Because expression of the common cytokine receptor γ-chain (γc) is ubiquitous on developing and mature T cells and B cells, interleukin-7 receptor (IL-7R) expression is mainly determined by the presence or absence of IL-7Rα. IL-7Rα expression is tightly regulated throughout T cell and B cell lymphopoiesis. IL-7Rα is not expressed by haematopoietic stem cells (HSCs). During B cell development, IL-7Rα is expressed by common lymphoid progenitor (CLP) cells in the bone marrow and by pro-B cell and large pre-B cell progenitors; IL-7Rα expression is then downregulated on more mature B cell populations. During T cell development, IL-7Rα expression is absent from early T cell lineage progenitor (ETP) cells found in the thymus, a population of cells that is probably derived directly from HSCs but with some evidence indicating that these cells are derived from CLPs. In the thymus, IL-7Rα is expressed by double-negative (DN) thymocytes, then downregulated on double-positive (DP) thymocytes and re-expressed by single-positive (SP) thymocytes and recent thymic emigrants (not shown). During post-thymic T cell differentiation, the expression of IL-7Rα is also tightly regulated. It is expressed by naive T cells, but receptor expression is lost on most effector T cells after activation. A small population of effector T cells probably retain expression of IL-7Rα, which marks them to become long-lived memory T cells. Non-T cells, including lymphoid tissue inducer (LTi) cells and some dendritic cell (DC) subsets, also express IL-7Rα, although the expression of γc is more variable on these subsets. Importantly, IL-7 is not produced by lymphocytes but rather by stromal cells in lymphoid organs. BCR, B cell receptor; TCR, T cell receptor; T_Reg cell, regulatory T cell.

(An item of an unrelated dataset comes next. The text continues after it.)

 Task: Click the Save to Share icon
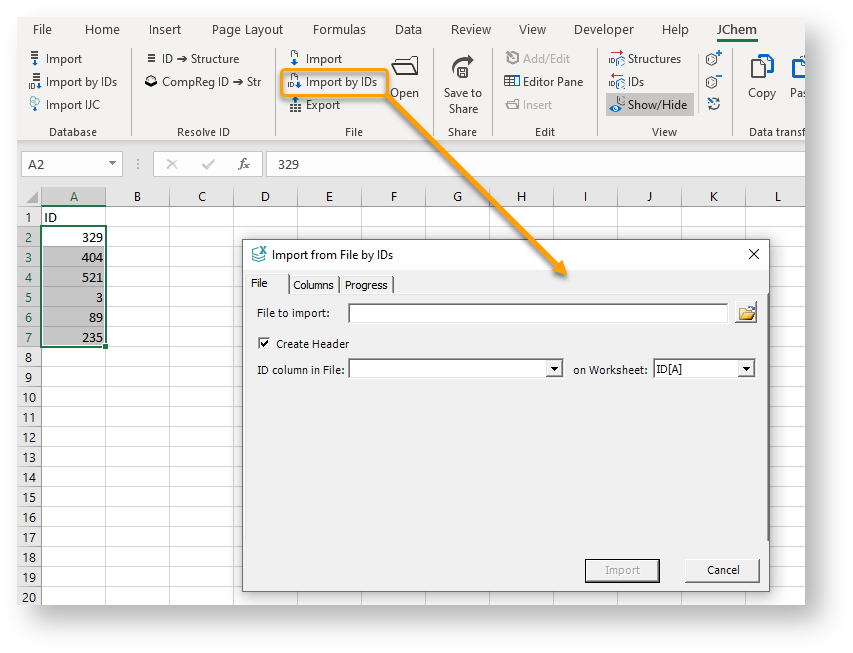[x=462, y=68]
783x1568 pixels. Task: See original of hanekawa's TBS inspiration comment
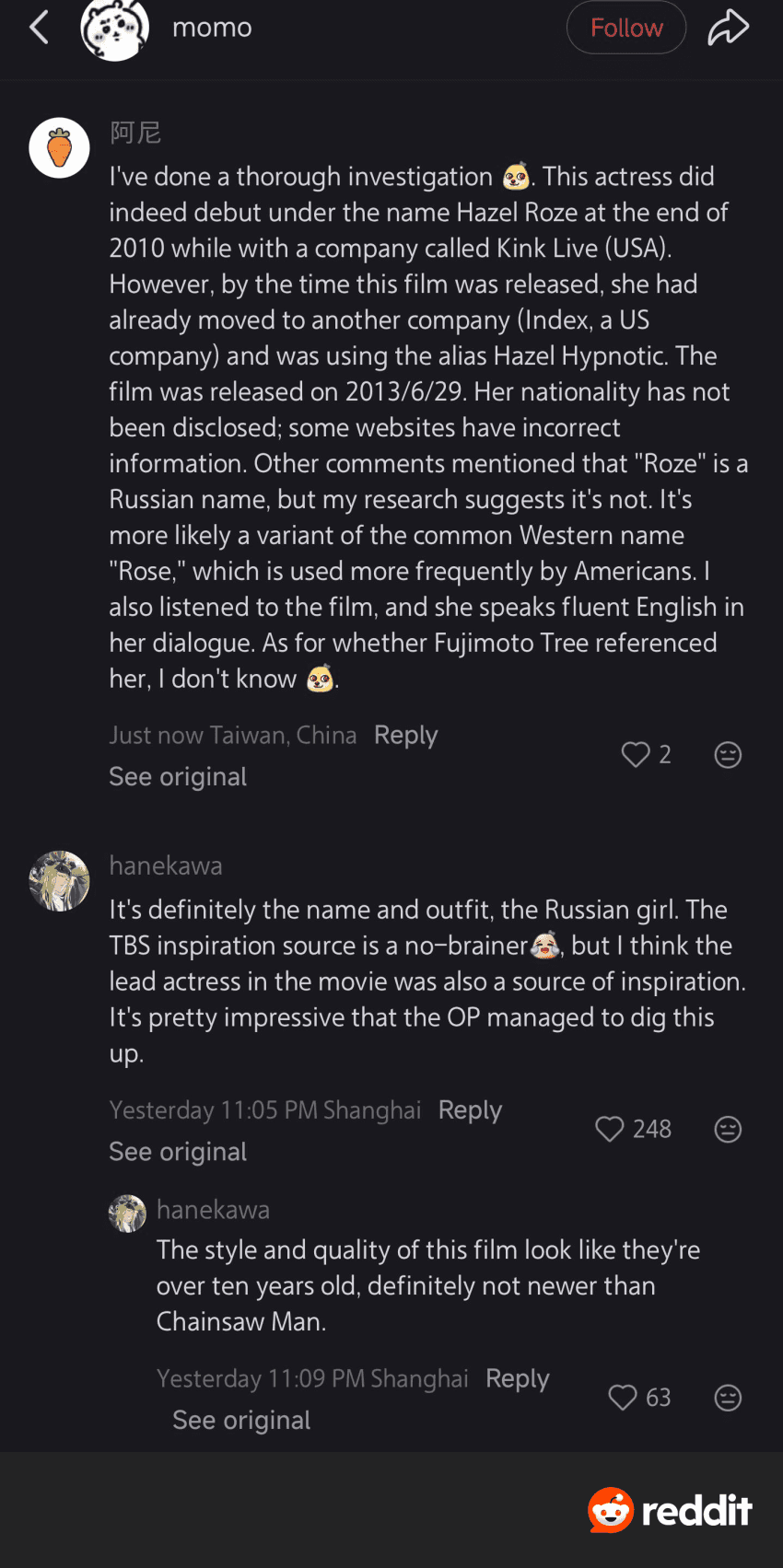178,1152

Figure 3 |. Distinctions between a prototypical activation cytokine (IL-2) and a prototypical homeostatic cytokine (IL-7).

a | Interleukin-2 (IL-2) does not mediate signals for resting naive or memory T cells, but it is a crucial growth factor for activated effector T cells and is produced by activated lymphocytes, b | By contrast, IL-7 is a stromal cell-derived cytokine that provides continuous signals to resting naive and memory T cells, but does not signal to most activated effector T cells. Effector T cells that are destined to enter the memory cell pool are an exception to this rule, as they upregulate expression of interleukin-7 receptor-α (IL-7Rα) before the transition (not shown).

Figure 4 |. Recombinant human IL-7 diversifies the TCR repertoire by preferential expansion of naive T cell populations and recent thymic emigrants.

Recombinant human interleukin-7 (rhIL-7) therapy inducesthe proliferation of mature T cell populations, with differential effects on various subsets. For both CD4⁺ and CD8⁺T cells, rhIL-7 induces greater proliferation of the more diverse recent thymic emigrant and naive T cell subsets as compared with the less diverse, effector T cell subsets. This results in a preferential increase in the size of T cell populations that have a diverse T cell receptor (TCR) repertoire in the peripheral T cell pool and a net increase in TCR repertoire diversity overall. This effect seems to be age independent and does not reguire increased thymopoiesis, although a thymopoietic effect of rhIL-7, if it were to occur, would be predicted to enhance the potency of the overall TCR repertoire diversification.